On March 21, 2014, Judge Harold D Clarke III issued a ruling (Goodeill vs. Madison Real Estate, 13-2-04816-1) reversing the Small Claims Department and found that the landlord had properly issued the deposit disposition using ‘estimated’ damages as opposed to ‘actual’ damages as advocated by the tenant.
Subsequently, both parties sought discretionary review of this ruling by the Court of Appeals, Division III (No. 32442-7-III) which was ultimately granted by the Court of Appeals. The Court of Appeals accepted review due to the strong public interest of clarifying this issue so that landlords and tenants would have definitive guidance in this area of the law.
On November 3, 2015, the Court of Appeals found in favor of the tenant finding that the landlord failed to timely provide an accurate disposition within 14 days as the landlord failed to demonstrate an active or passive delay sufficient satisfy RCW 59.18.280. In other words, the landlord did not strongly demonstrative circumstances beyond their control which is an exception to the 14 day rule.
As it stands right now, a landlord must issue a deposit disposition using ‘actual’ damages as the landlord may lose in court if they try to raise the defense that they couldn’t get the active bids due to circumstances beyond their control.
Below are the pleadings in this matter and RCW 59.18.280.
Moneys paid as deposit or security for performance by tenant — Statement and notice of basis for retention — Remedies for landlord’s failure to make refund.
Within fourteen days after the termination of the rental agreement and vacation of the premises or, if the tenant abandons the premises as defined in RCW 59.18.310, within fourteen days after the landlord learns of the abandonment, the landlord shall give a full and specific statement of the basis for retaining any of the deposit together with the payment of any refund due the tenant under the terms and conditions of the rental agreement. No portion of any deposit shall be withheld on account of wear resulting from ordinary use of the premises. The landlord complies with this section if the required statement or payment, or both, are deposited in the United States mail properly addressed with first-class postage prepaid within the fourteen days.

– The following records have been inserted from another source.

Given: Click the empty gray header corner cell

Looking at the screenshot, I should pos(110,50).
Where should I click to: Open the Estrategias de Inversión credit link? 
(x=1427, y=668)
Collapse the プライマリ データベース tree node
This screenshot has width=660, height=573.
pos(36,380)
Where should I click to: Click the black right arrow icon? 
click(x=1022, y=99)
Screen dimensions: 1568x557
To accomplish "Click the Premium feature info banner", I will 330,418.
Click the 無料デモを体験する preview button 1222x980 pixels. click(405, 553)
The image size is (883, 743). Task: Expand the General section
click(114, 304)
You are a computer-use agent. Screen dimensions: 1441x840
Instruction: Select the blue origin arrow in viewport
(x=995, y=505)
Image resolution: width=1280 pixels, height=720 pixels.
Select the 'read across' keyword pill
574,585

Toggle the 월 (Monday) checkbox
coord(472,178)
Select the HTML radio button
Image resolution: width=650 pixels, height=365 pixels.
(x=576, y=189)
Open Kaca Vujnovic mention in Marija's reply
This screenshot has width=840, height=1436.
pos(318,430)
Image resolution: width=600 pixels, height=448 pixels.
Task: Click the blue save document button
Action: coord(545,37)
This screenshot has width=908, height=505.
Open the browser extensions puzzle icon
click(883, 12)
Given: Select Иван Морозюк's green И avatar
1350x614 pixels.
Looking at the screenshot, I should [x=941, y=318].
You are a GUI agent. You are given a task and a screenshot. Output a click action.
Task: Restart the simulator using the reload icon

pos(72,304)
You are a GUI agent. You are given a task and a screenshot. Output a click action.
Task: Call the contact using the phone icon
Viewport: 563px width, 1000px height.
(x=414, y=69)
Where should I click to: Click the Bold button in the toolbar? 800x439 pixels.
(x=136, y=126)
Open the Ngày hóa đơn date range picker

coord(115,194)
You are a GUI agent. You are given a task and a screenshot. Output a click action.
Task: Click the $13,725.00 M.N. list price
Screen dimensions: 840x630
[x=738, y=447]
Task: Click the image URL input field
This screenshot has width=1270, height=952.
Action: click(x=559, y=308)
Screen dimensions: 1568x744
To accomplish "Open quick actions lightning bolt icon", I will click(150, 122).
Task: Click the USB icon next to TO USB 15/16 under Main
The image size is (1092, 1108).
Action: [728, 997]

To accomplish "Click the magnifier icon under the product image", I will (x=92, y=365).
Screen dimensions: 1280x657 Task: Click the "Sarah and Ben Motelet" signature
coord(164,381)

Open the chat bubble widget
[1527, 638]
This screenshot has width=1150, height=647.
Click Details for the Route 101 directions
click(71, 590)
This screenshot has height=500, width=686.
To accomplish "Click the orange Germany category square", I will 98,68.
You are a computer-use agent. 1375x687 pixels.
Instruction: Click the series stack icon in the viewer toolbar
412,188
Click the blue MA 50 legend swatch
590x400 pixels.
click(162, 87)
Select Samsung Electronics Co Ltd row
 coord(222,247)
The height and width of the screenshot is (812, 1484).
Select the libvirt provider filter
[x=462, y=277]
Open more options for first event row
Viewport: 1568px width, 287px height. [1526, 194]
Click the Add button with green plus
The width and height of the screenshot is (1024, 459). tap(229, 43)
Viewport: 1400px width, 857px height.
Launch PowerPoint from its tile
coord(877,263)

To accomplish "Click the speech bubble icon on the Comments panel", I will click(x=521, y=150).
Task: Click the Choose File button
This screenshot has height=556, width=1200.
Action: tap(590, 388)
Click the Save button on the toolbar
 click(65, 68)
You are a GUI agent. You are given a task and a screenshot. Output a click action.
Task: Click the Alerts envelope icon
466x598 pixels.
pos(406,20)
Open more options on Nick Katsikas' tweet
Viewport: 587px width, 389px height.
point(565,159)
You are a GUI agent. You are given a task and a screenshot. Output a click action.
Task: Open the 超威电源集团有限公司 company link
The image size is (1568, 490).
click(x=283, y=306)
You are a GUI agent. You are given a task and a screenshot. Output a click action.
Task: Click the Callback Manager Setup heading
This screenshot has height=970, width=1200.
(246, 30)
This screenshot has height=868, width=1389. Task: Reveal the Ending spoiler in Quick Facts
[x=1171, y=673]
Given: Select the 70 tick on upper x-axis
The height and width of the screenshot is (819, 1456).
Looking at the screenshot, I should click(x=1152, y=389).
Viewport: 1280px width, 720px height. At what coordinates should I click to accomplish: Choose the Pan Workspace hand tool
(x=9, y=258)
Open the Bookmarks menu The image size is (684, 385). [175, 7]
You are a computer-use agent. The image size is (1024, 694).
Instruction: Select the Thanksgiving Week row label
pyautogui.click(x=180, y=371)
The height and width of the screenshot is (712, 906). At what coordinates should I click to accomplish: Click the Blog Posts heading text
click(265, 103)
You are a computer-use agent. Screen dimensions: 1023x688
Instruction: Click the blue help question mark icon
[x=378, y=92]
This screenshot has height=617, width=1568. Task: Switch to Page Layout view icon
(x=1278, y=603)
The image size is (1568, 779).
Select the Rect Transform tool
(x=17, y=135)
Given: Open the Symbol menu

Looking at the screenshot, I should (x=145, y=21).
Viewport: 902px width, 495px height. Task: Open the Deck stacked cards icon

The notice shall be delivered to the tenant personally or by mail to his or her last known address. If the landlord fails to give such statement together with any refund due the tenant within the time limits specified above he or she shall be liable to the tenant for the full amount of the deposit. The landlord is also barred in any action brought by the tenant to recover the deposit from asserting any claim or raising any defense for retaining any of the deposit unless the landlord shows that circumstances beyond the landlord’s control prevented the landlord from providing the statement within the fourteen days or that the tenant abandoned the premises as defined in RCW 59.18.310. The court may in its discretion award up to two times the amount of the deposit for the intentional refusal of the landlord to give the statement or refund due. In any action brought by the tenant to recover the deposit, the prevailing party shall additionally be entitled to the cost of suit or arbitration including a reasonable attorney’s fee.
Nothing in this chapter shall preclude the landlord from proceeding against, and the landlord shall have the right to proceed against a tenant to recover sums exceeding the amount of the tenant’s damage or security deposit for damage to the property for which the tenant is responsible together with reasonable attorney’s fees.
[2010 c 8 § 19027; 1989 c 342 § 9; 1983 c 264 § 7; 1973 1st ex.s. c 207 § 28.]